◆ **Exercise details**
In the methods text on polygenic scores and relatedness, how many parent–offspring relationships were identified among the 5,828 people with age and location?

◆ **Passage provided**
______
PGS files from Weissbrod et al.⁷¹ were downloaded from the PGS catalogue (Supplementary Table 11). All variants were lifted over from Hg19 to Hg38 using the UCSC Liftover command line interface while keeping track of strand-flipping. For both the Greenlandic, Danish and UK Biobank (non-British Europeans) datasets, overlapping variants were identified by matching on chromosome, position and effect, and other allele on both alternative and reference allele. The PGS was calculated on the genotype dosages using the score function in Plink2 v.2.0.0 (ref. ⁶¹). Each phenotype was rank-based inverse normal transformed separately for males and females. Next, two linear models were fitted: (1) Null model, phenotype is approximately age × sex + PC1–10 and (2) PGS model, phenotype is approximately age × sex + PC1–10 + PGS. Then, we calculated the incr. R² = adjusted R² (PGS model) − Aajusted R² (Null model). For the Greenlandic cohorts, an additional covariate for cohort was included and for the UK Biobank an additional covariate for assessment centre was included. Body mass index was included as a covariate for waist:hip ratio. The CIs for the incr. R² were calculated using the Olkin and Finn’s approximation for s.e. To summarize across all phenotypes, we calculated the relative incr. R² using the UK Biobank as baseline. The increased performance on incr. R² on LDL-cholesterol for the Danish cohort was probably due to differences in age distributions (age range, UK Biobank, 46–80 years; Danish, 30–60 years). The population-based Greenlandic cohort design followed the population-based design of the Danish Inter99. The UK Biobank had a completely different cohort design and is not completely compatible; for example, mean age in UK Biobank is 64 years, whereas mean age in the Danish and Greenlandic cohort is 46 and 45 years, respectively.

Relatedness analysis and relation graph

As described previously⁷², we estimated relatedness using a filtered set of genetic variants with MAF > 5%, missingness < 5% and LD-pruned (Plink v.1.9.0 indep-pairwise 1,000 kb 1 0.8) along with the inferred admixture proportions as input to NGSremix⁷³. For each pair, NGSremix calculates pairwise relatedness as the fraction of loci sharing zero, one or two alleles identical by descent (represented by k0, k1 and k2, respectively). Parent–offspring pairs were defined as relationships with k1 + k2 > 0.95 and k1 > 0.75 and the parent was inferred using the age of the participants. Full sibling pairs were defined as relationships with 0.3 < k1 < 0.7 and k2 > 0.1. Out of 5,828 people with age and location, we identified 1,727 parent–offspring and 1,841 full sibling relationships. Relationships were normalized to the number of possible pairs. For relationships between regions, for example, region 1 and 2, the number of possible pairs was calculated as n_{possible(1,2)} = n_region1 × n_region2, where n_region1 and n_region2 is the number of participants in region 1 and 2, respectively. Within region, the number of possible pairs of parent–offspring relationships was calculated as n_{possible(1,1)} = n_region1 × (n_region1 − 1). Within region, the number of possible pairs of full sibling relationships was calculated as n_{possible(1,1)} = (n_region1 × (n_region1 − 1))/2.

Expected homozygous frequency

To calculate the expected frequency of homozygous carriers with the current fine structure, f_{hom(structure)}, we estimated the regional allele frequencies, AF_region, based on sample location, calculated the expected number of homozygous carriers in each region as n_hom(region) = n_region × AF²_region, calculated the total sum of homozygous carriers, n_hom = n_hom(region1) + n_hom(region2) + ··· + n_hom(region8) and divided with the total number of participants f_{hom(structure)} = n_hom/n_total. The expected frequency of homozygous carriers as a panmictic population, f_{hom(panmictic)}, was estimated as f_{hom(panmictic)} = AF². CIs of the homozygous frequencies were estimated as the s.d. of the frequency estimates from 10,000 bootstrap samples.
______
◆ **Study material**
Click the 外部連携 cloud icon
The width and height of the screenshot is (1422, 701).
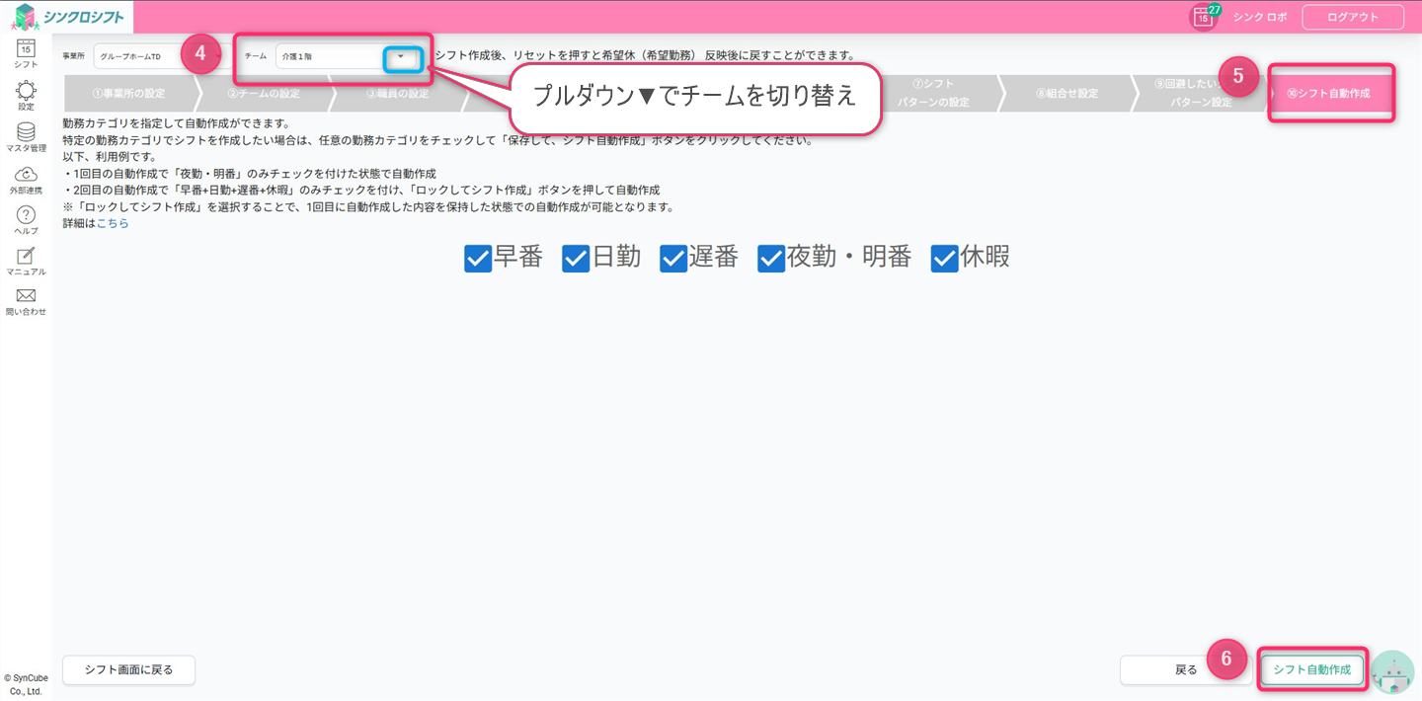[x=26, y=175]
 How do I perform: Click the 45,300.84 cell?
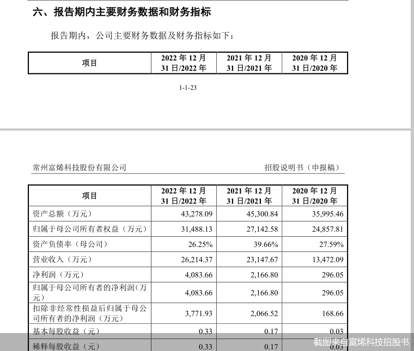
______
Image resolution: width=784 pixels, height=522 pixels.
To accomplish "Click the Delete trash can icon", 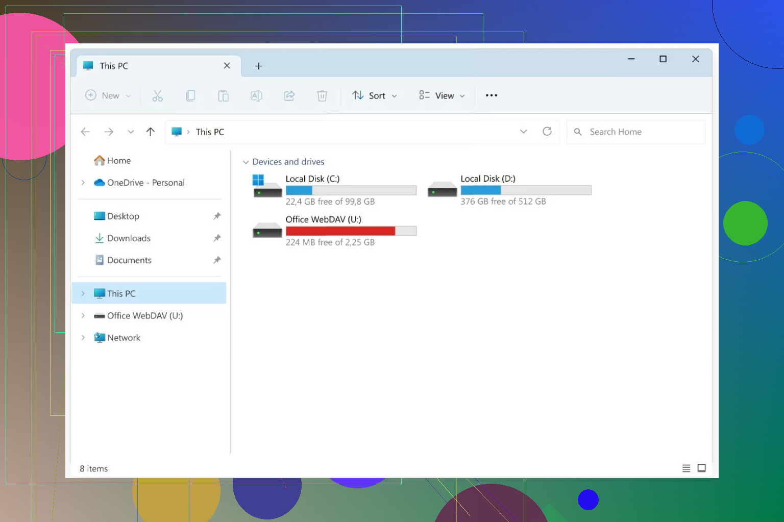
______
◆ **Task response**
1,727 parent–offspring relationships.